Ascending Paralysis, Hyperkalemia, and Acute Renal Failure in an Older Woman

Citation: 

Pages 38 - 39

Authors: 

Gema Muñoz, MD, Mª José Vives, MD, Baltasar Sánchez, MD, Mónica Rodríguez, MD, PhD, and Javier Garau, MD, PhD

Introduction

Acute ascending paralysis secondary to hyperkalemia is a serious but reversible medical emergency. While the adverse effects of nonsteroidal anti-inflammatory drugs (NSAIDs) in patients with renal failure are very well known, it is important to remember that they can cause serious damage even in patients with preserved renal function in the setting of dehydration.

Case Presentation

A 75-year-old woman was admitted to the Emergency Service with generalized weakness and paresthesias. She had a history of chronic edema of the lower limbs, which was being treated with furosemide 40 mg per day. The patient’s symptoms started 2 weeks prior to admission with progressive weakness of her legs and increasing edema. Highly exudative lesions were observed in the pretibial area. Amoxicillin-clavulanic and ibuprofen were prescribed with no effect. At admission, the patient was anuric with paresthesias in the upper limbs and severe weakness in all of her extremities. She reported reducing her intake of fluids over the previous 2 days.

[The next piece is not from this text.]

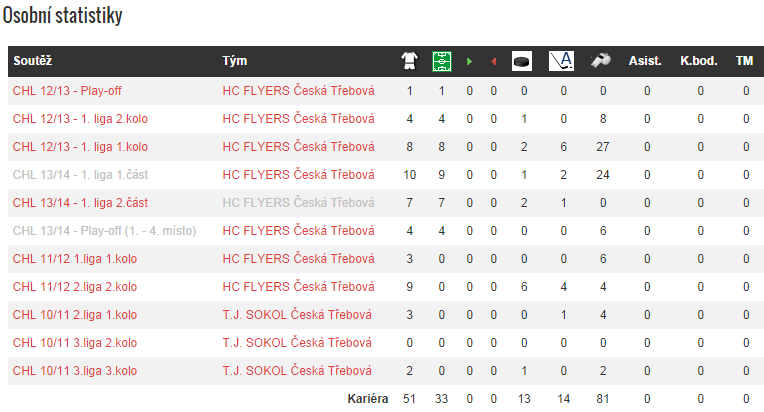This screenshot has width=764, height=412.
Task: Click the TM column header
Action: pos(744,61)
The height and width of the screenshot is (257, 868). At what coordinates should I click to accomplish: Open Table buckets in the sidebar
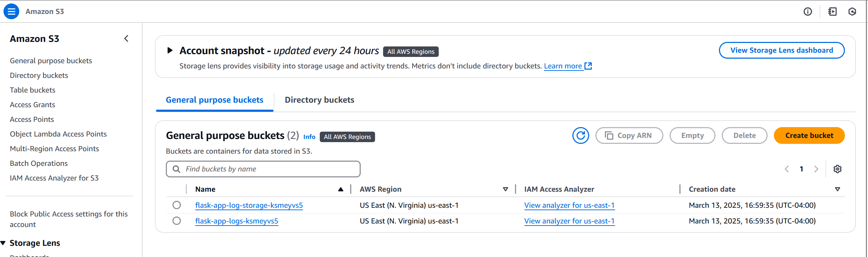[x=33, y=90]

Physical examination confirmed the presence of edema and flaccid quadriparesis. No fever and no meningism were present. The electrocardiogram (EKG) showed a nodal rhythm, 60 beats per minute, with wide QRS complexes and peaked T-waves (Figure 1a). The urine sediment, chest radiography, and magnetic resonance imaging scan of the brain were normal. The blood analyses showed a potassium level of 9.4 mEq/L, BUN 227 mg/dL, creatinine 4 mg/dL, pH 7.29, PCO2 83 mm Hg, and HCO3 12 mEq/L.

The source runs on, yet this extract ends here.